The author of the presentation said that if we implement disjoint sets using (doubly) linked list, the performance for Make and Find will be O(1) and O(1) respectively. The time for operation Union(u,v) is min(nu,nv), where nu and nv are the sizes of the sets storing u and v.
I said that we can improve the time for the Union(u,v) to be O(1) by making the representation pointer of each member pointing a locator that contains the pointer to the real representation of the set.
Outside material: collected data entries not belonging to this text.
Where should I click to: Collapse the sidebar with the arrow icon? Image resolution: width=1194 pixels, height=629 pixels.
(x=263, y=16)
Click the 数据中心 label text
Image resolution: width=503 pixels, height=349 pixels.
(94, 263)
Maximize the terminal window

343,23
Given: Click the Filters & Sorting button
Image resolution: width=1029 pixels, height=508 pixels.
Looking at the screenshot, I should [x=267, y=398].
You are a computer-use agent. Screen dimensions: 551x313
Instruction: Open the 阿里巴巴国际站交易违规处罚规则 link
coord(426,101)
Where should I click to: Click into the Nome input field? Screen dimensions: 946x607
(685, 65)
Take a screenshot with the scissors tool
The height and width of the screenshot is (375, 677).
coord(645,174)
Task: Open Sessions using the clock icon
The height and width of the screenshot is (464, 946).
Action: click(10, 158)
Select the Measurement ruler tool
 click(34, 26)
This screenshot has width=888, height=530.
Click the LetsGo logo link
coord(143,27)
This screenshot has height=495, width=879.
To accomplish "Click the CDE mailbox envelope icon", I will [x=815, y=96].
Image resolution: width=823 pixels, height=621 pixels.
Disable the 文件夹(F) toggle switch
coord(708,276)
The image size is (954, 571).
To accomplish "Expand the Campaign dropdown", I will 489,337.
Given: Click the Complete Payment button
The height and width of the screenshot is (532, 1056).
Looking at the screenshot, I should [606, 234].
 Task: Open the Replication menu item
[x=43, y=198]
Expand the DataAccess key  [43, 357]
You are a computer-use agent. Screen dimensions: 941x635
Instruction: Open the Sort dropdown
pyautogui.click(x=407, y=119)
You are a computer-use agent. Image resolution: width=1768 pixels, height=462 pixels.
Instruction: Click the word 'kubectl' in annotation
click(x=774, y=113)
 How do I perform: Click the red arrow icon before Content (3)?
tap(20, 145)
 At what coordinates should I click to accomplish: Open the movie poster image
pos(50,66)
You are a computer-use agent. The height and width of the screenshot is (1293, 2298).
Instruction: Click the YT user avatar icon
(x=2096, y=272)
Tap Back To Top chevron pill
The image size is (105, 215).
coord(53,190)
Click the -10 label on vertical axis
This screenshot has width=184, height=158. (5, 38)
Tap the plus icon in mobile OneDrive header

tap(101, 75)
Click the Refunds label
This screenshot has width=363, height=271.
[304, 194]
In Java, the data structure would look like this :
class DisjointSet {
LinkedList<Vertex> list = new LinkedList<Vertex>(); // for holding the members, we might need it for print
static Member makeSet(Vertex v) {
Member m = new Member();
DisjointSet set = new DisjointSet();
m.set = set;
set.list.add(m);
m.vertex = v;
Locator loc = new Locator();
loc.representation = m;
m.locator = loc;
return m;
}
}
class Member {
DisjointSet set;
Locator locator;
Vertex vertex;
Member find() {
return locator.representation;
}
void union(Member u, Member v) { // assume nv is less than nu
u.set.list.append(v.set.list); // hypothetical method, append a list in O(1)
v.set = u.set;
v.locator.representation = u.locator.representation;
}
}
class Locator {
Member representation;
}
Sorry for the minimalistic code. If it can be made this way, than running time for every disjoint set operation (Make,Find,Union) will be O(1). But the one whom I had discussion with can't see the improvement. I would like to know your opinion on this.
And also what is the fastest performance of Find/Union in various implementations? I'm not an expert in data structure, but by quick browsing on the internet I found out there is no constant time data structure or algorithm to do this.